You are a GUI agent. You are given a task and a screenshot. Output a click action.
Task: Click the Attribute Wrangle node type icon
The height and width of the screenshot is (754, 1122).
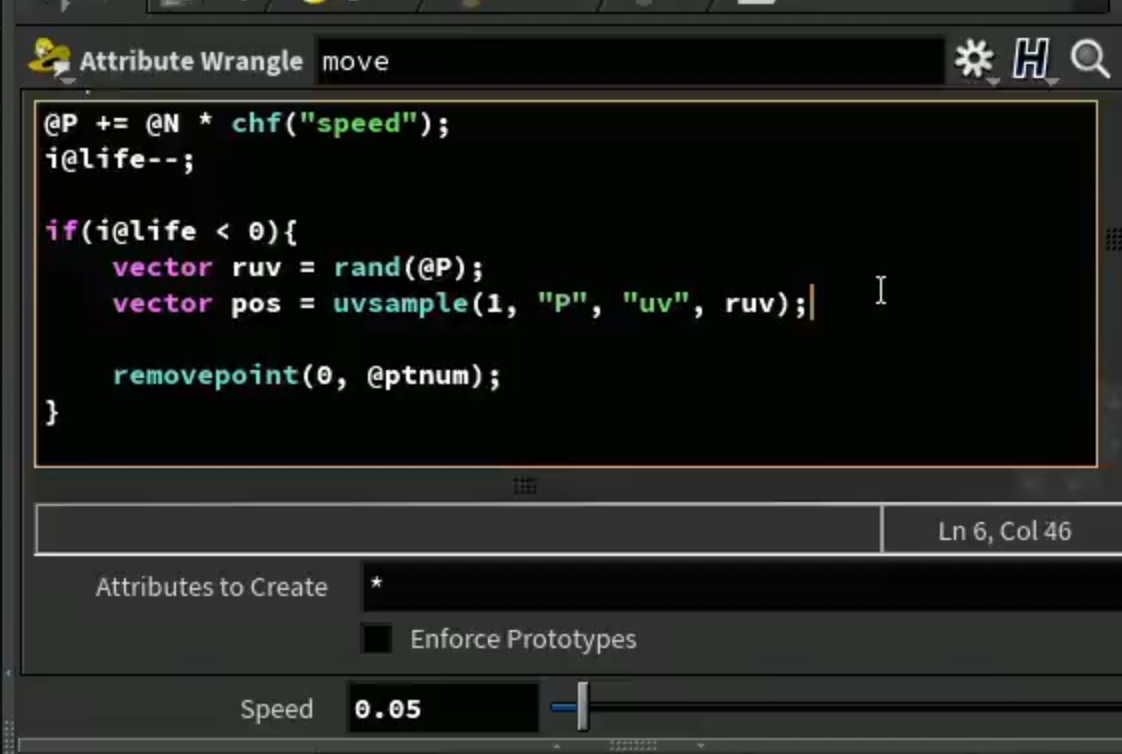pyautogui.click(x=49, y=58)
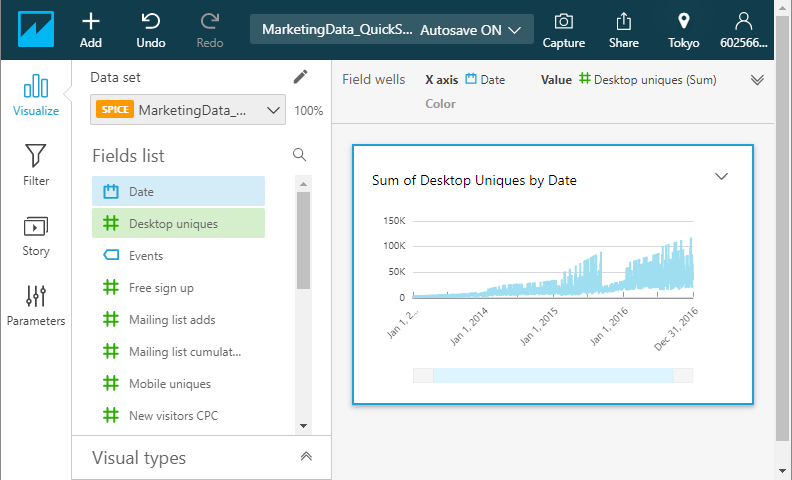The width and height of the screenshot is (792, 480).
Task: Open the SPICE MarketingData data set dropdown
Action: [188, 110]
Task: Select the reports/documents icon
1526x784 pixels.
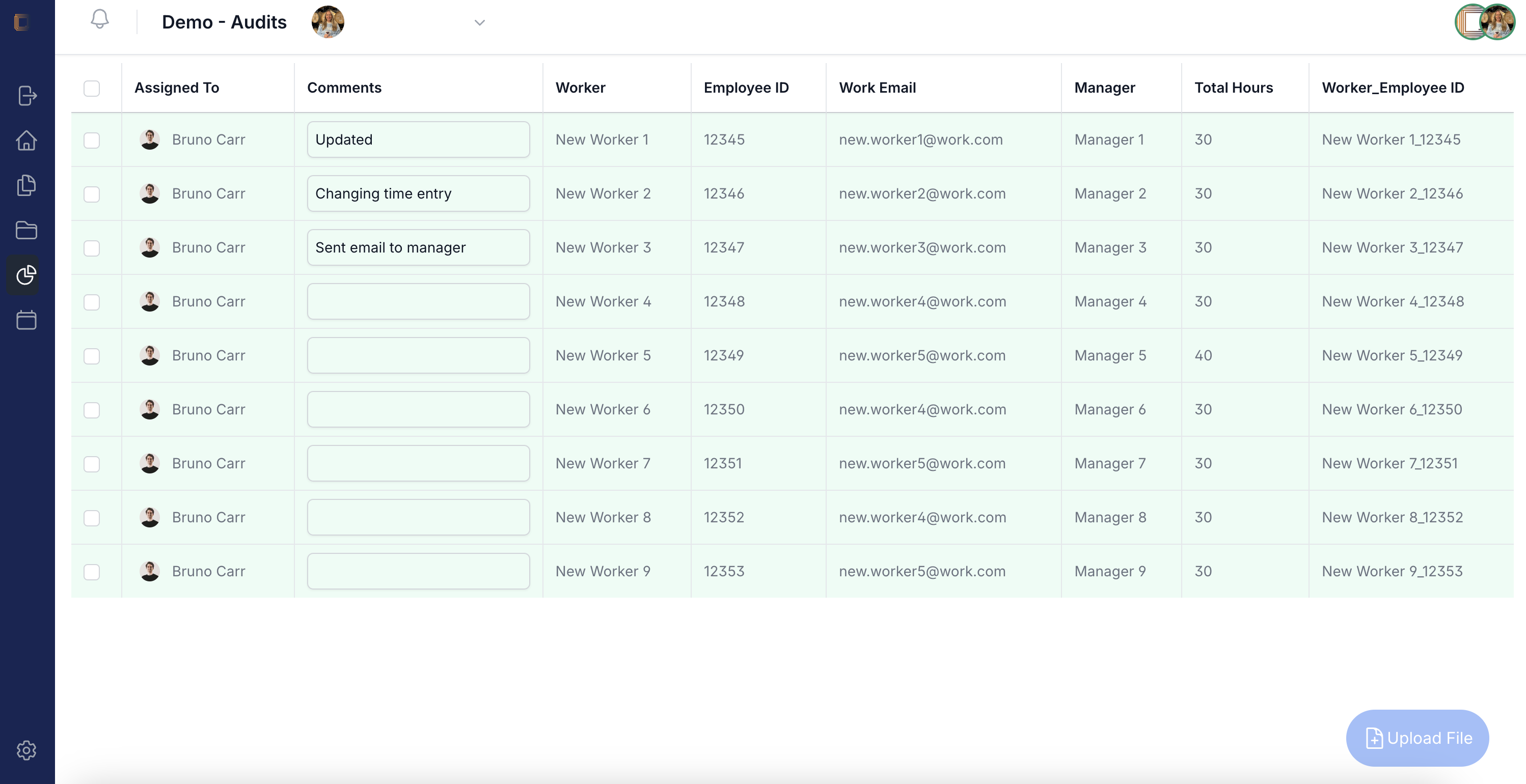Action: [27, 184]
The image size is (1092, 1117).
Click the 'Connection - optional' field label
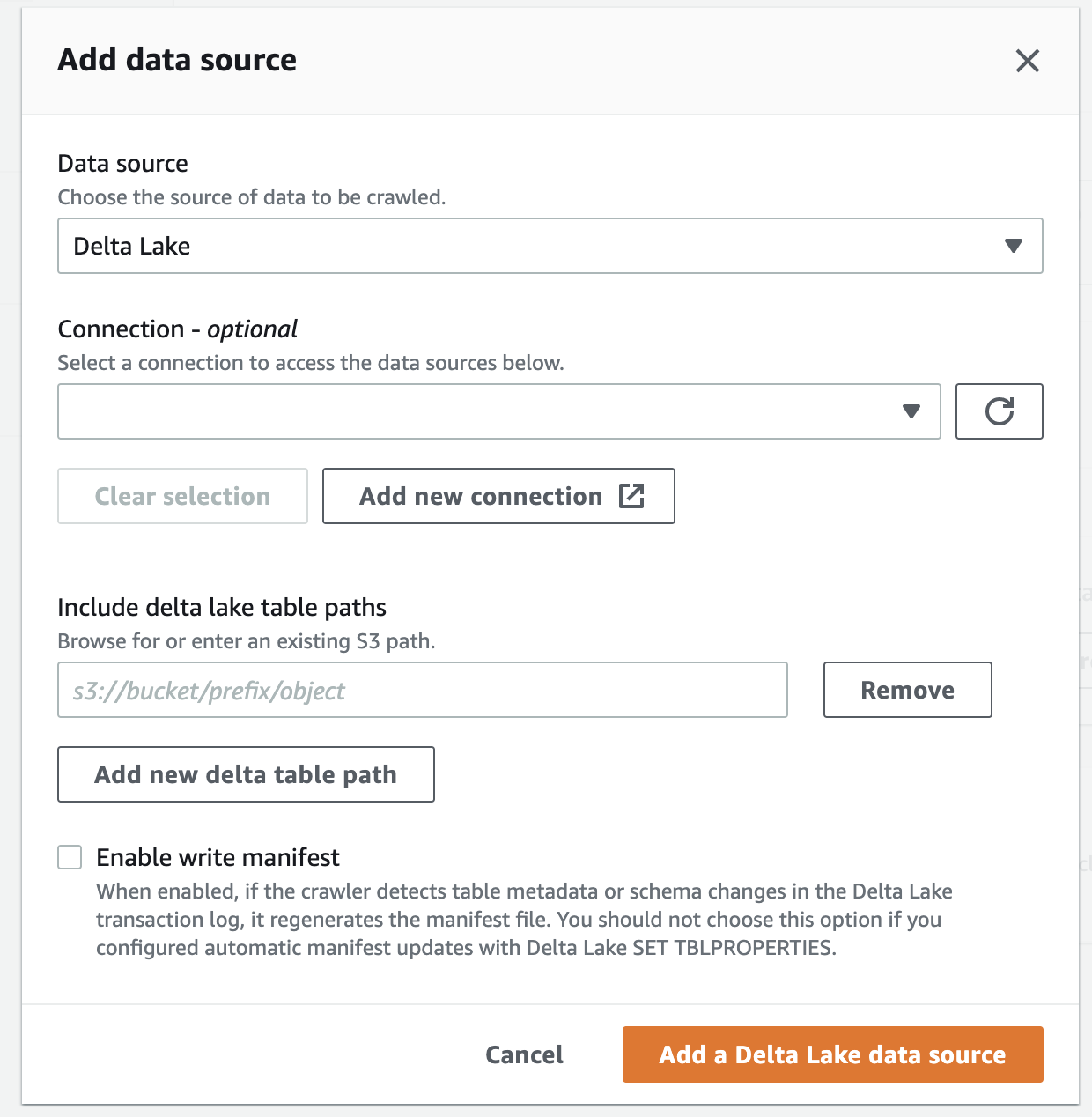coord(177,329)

::::::::::

> _Task_:
Give the records again exactly as they stand, so that only the pictures are missing.

> _Solved problem_:
You are a GUI agent. You are given a task and a screenshot. Output a click action.
Task: Click the Attribute Wrangle node type icon
The height and width of the screenshot is (754, 1122).
pyautogui.click(x=49, y=58)
The width and height of the screenshot is (792, 480).
Task: Open the SPICE MarketingData data set dropdown
Action: [188, 110]
Task: Select the reports/documents icon
1526x784 pixels.
Action: [27, 184]
The image size is (1092, 1117).
Click the 'Connection - optional' field label
coord(177,329)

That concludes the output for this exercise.